--- Your assignment ---
Below is a listing from which only part is wanted; return exactly the lines from the one with "The width and" up to and including the one with "the Use Nodes".

--- Data extracts ---
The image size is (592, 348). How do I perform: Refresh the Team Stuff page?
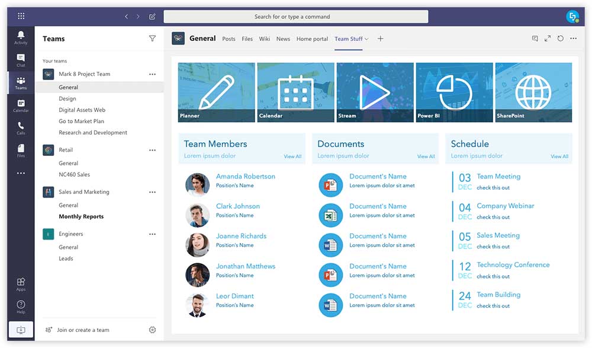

...

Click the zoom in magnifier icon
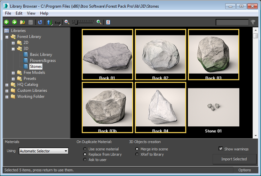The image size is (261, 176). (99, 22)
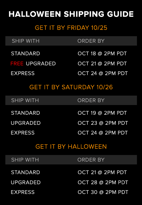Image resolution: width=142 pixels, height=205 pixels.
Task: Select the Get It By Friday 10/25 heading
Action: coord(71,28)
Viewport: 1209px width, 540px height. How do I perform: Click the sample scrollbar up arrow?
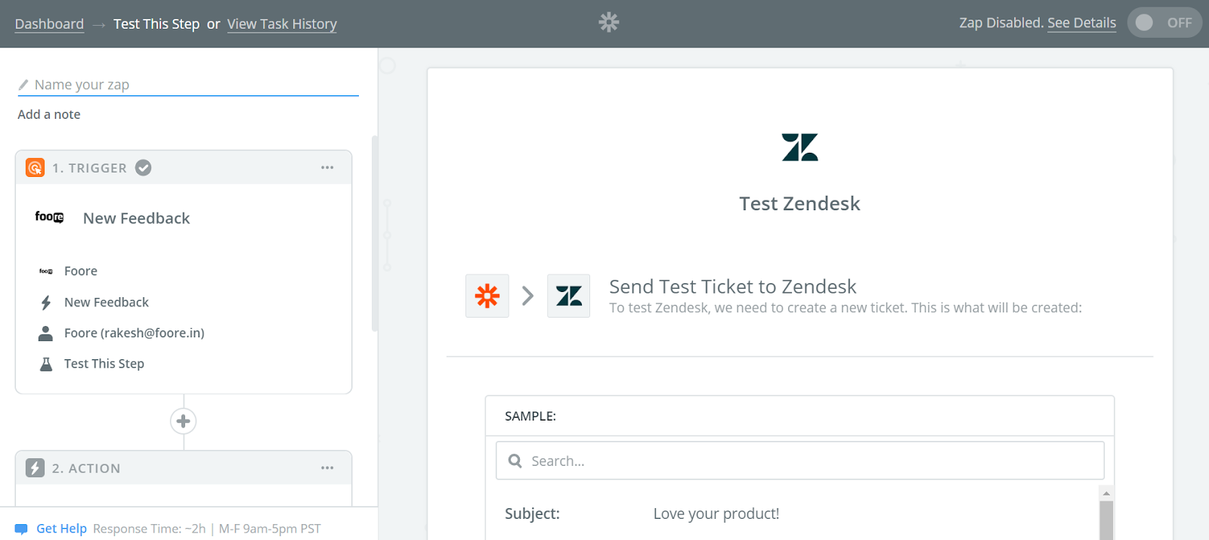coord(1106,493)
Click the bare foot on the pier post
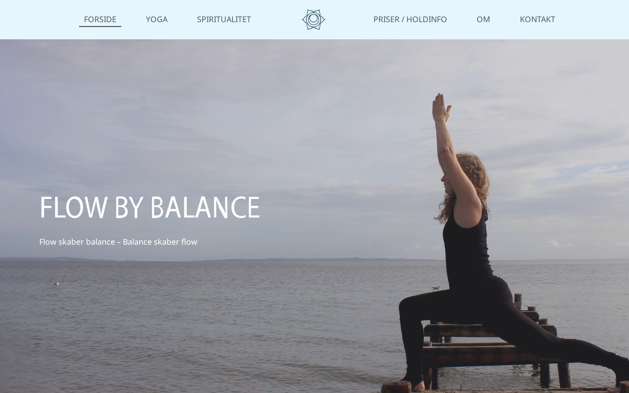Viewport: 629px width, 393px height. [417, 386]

---

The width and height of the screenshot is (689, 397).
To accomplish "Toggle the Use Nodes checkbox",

--- Exercise result ---
The width and height of the screenshot is (689, 397).
To accomplish "Toggle the Use Nodes checkbox",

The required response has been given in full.